Sergeant, having sat up to drift back through the peloton, sees nothing. It is his ears that tell him what happens. ‘As Willie passed me, my work was done. I was à bloc [exhausted]. But a few seconds later there was a huge noise – it sounded like two cars had hit each other. An extraordinary noise. In the next instant, there were people and bikes everywhere. I went through it, I don’t know how. I didn’t brake. I crossed the line, then looked back.’
In the confusion, it was thought that Nelissen had repeated Abdoujaparov’s error and clipped one of the barriers. This is what the TV commentators, as shocked as anyone, tell us. But it is not what happened; a slow-motion replay makes it clear.
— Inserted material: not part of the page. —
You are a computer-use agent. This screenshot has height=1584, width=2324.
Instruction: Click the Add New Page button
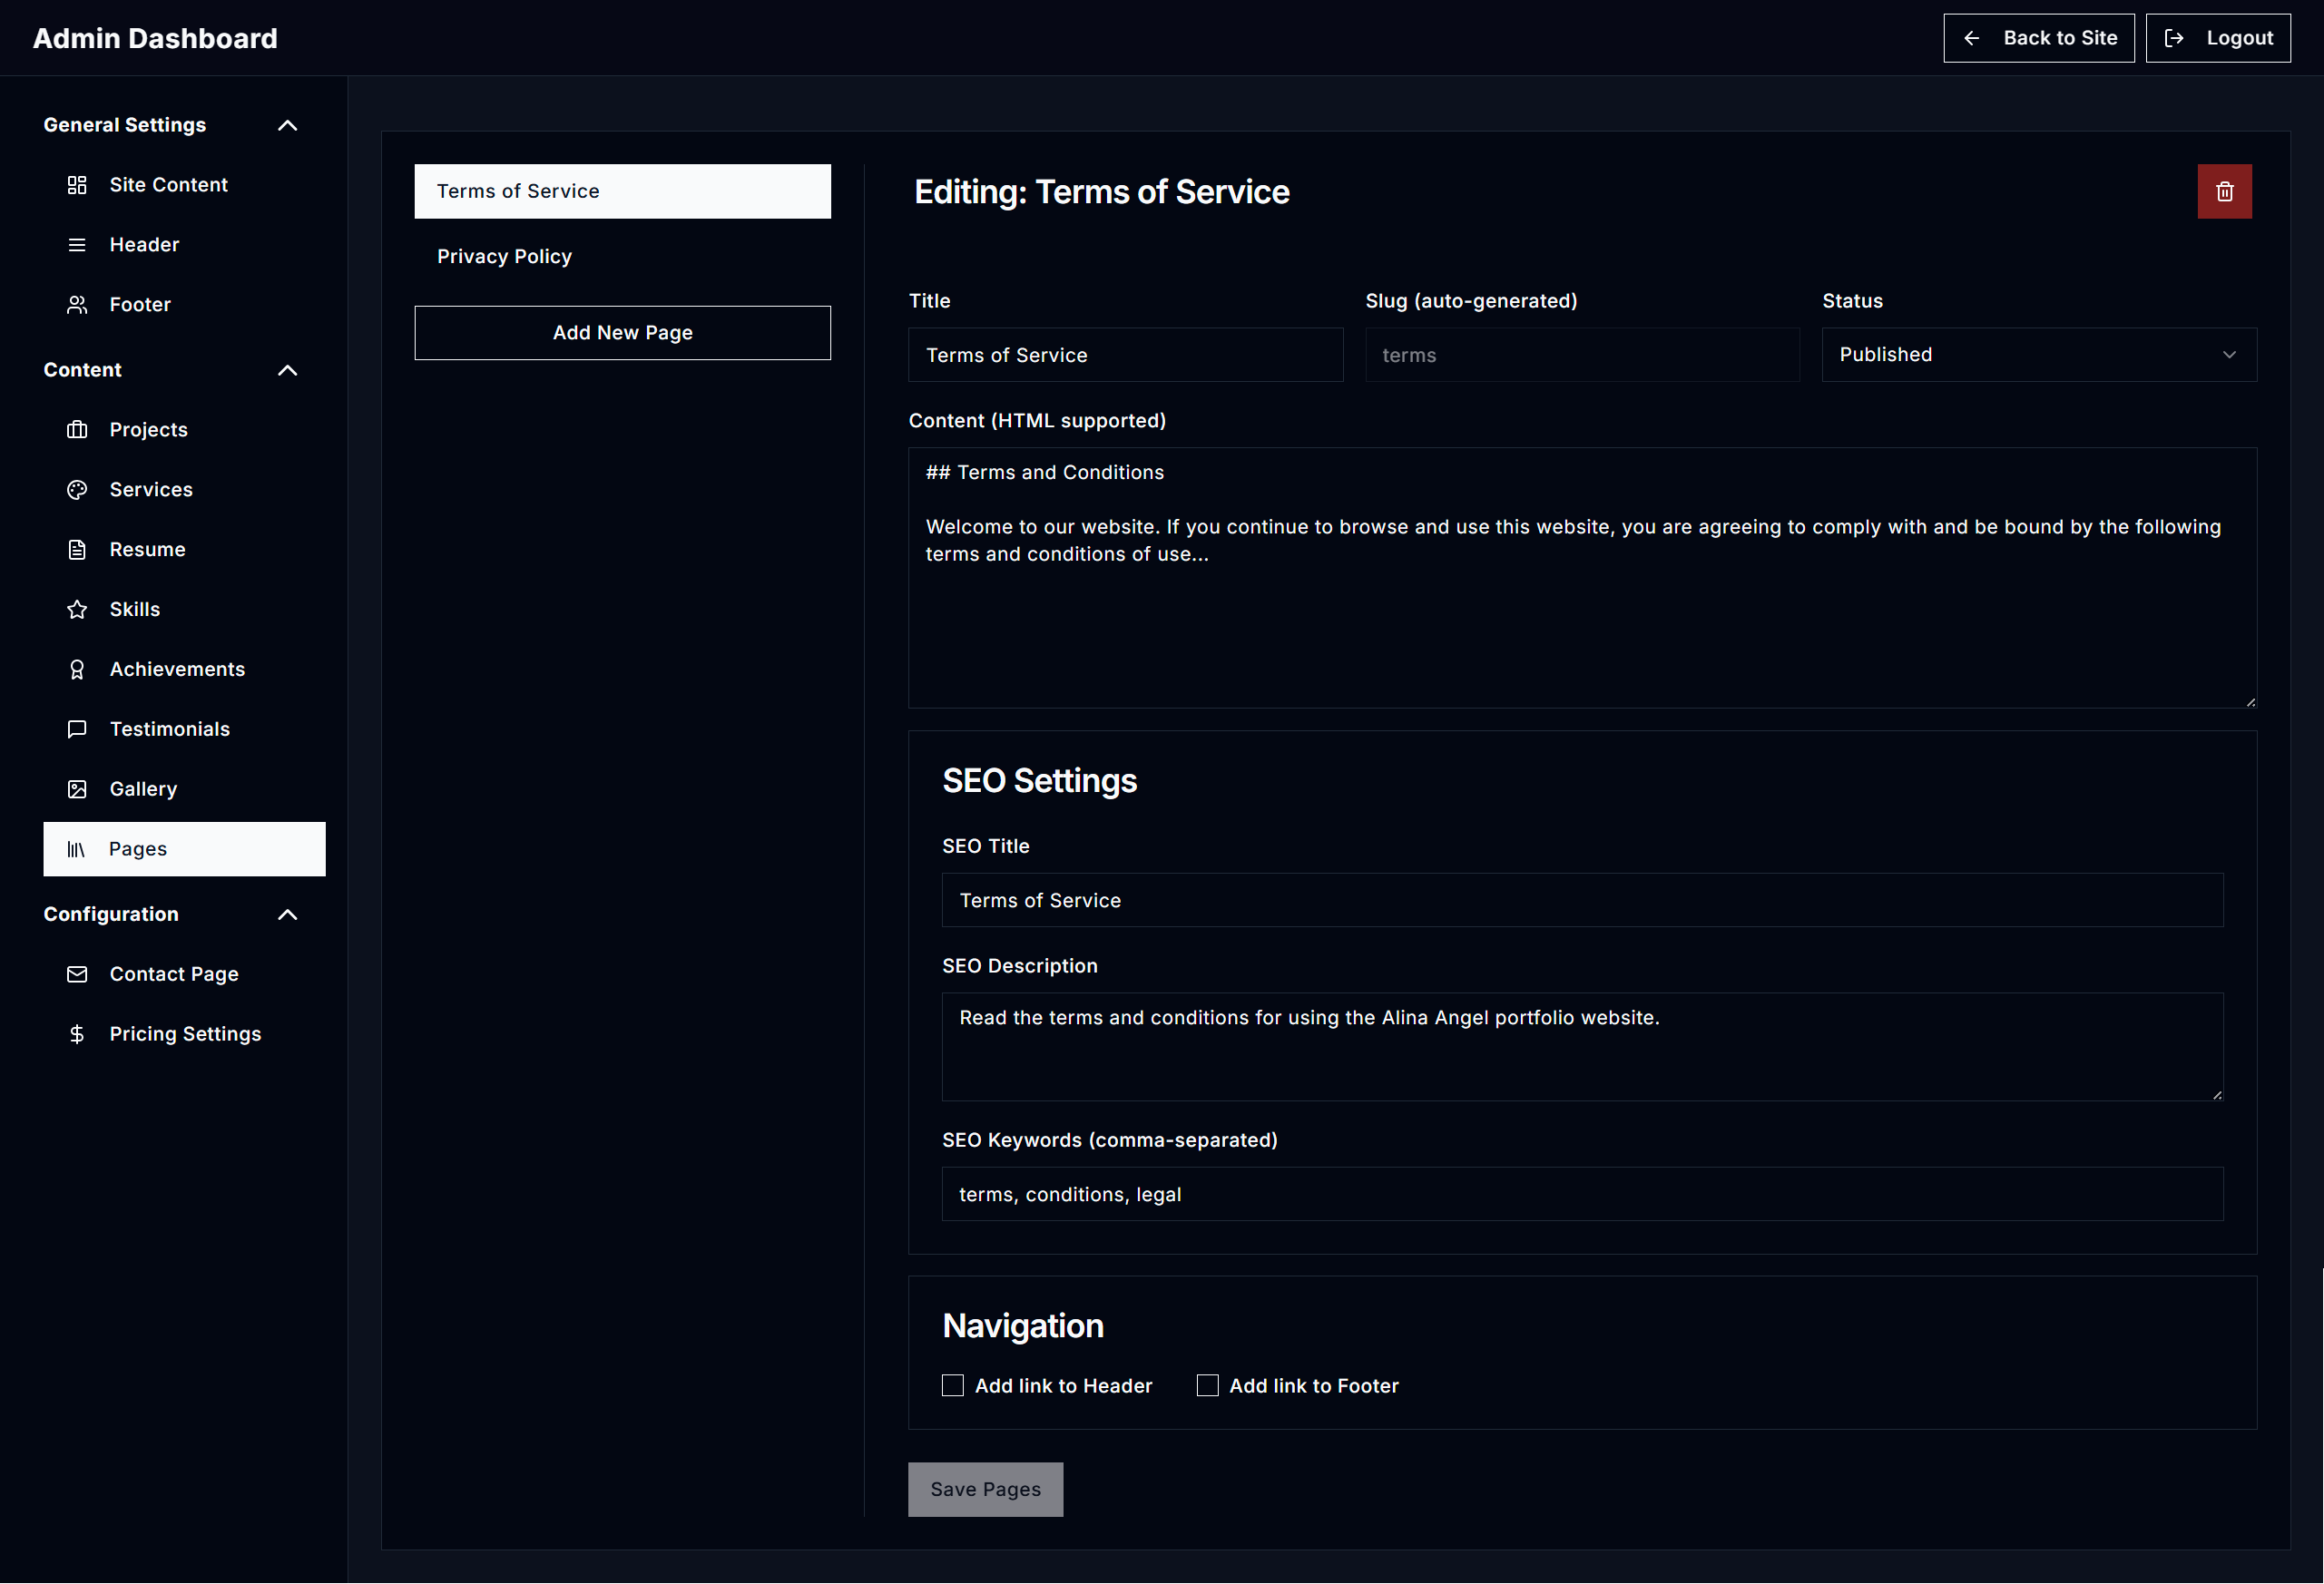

It shows that, as the heaving bunch raced towards the finish, there was a man standing in the road. Wearing a pale blue shirt and dark trousers, he is a gendarme. His hands are in front of his face, as though he is taking a photograph. He is taking a photograph. He doesn’t move; doesn’t seem aware that the riders are so close. Nelissen slams into him, throwing him into the air. Simultaneously, another gendarme, 10 metres further up the road, takes swift evasive action, leaping on to the barrier. As the riders continue to stream past, the gendarme who was hit somehow clambers back to his feet and gropes for the barriers.